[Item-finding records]
══════════
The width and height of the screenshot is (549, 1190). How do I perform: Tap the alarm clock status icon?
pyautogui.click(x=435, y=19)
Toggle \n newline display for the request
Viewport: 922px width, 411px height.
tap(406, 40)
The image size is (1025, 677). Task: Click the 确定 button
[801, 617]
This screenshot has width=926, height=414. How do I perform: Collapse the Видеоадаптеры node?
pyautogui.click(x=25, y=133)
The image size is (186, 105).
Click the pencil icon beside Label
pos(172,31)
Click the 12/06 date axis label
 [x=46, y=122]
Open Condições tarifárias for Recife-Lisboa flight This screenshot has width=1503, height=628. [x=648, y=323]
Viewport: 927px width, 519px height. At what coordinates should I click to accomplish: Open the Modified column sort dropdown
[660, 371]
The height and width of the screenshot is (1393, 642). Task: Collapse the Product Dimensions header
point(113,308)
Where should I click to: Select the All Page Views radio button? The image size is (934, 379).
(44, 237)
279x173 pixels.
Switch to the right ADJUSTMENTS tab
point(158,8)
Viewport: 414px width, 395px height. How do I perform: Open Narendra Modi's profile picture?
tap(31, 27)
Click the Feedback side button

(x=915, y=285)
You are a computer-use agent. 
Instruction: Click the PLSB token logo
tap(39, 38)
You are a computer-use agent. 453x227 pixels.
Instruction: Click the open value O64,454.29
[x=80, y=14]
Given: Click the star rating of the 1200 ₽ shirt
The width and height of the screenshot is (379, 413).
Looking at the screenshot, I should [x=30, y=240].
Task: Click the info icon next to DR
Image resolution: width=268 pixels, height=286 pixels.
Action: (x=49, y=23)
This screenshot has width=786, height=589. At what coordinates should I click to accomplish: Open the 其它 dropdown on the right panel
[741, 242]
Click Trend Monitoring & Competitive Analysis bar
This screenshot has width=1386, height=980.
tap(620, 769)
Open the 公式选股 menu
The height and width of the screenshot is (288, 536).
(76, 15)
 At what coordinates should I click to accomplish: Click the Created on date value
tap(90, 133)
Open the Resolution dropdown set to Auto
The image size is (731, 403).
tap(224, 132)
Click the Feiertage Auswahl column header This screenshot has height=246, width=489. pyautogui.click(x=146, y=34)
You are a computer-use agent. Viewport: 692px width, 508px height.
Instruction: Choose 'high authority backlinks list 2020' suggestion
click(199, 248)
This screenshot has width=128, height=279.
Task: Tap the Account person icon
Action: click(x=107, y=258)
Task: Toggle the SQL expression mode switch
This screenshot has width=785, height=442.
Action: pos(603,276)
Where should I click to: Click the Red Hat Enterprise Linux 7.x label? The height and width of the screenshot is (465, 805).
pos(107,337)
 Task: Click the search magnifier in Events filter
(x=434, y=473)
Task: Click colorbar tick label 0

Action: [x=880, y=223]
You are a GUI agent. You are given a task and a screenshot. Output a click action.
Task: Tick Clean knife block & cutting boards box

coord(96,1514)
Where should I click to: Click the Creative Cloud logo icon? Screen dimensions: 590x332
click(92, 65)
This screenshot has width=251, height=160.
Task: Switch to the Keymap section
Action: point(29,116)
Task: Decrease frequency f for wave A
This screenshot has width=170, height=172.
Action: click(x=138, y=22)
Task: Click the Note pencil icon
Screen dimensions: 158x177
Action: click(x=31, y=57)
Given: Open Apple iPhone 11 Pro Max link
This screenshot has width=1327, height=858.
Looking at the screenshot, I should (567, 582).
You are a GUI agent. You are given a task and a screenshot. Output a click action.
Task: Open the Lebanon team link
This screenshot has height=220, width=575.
══════════
WHAT YOU SHOULD DO:
State only how many lines in the material above contain the string "column".

SOLVED PROBLEM:
2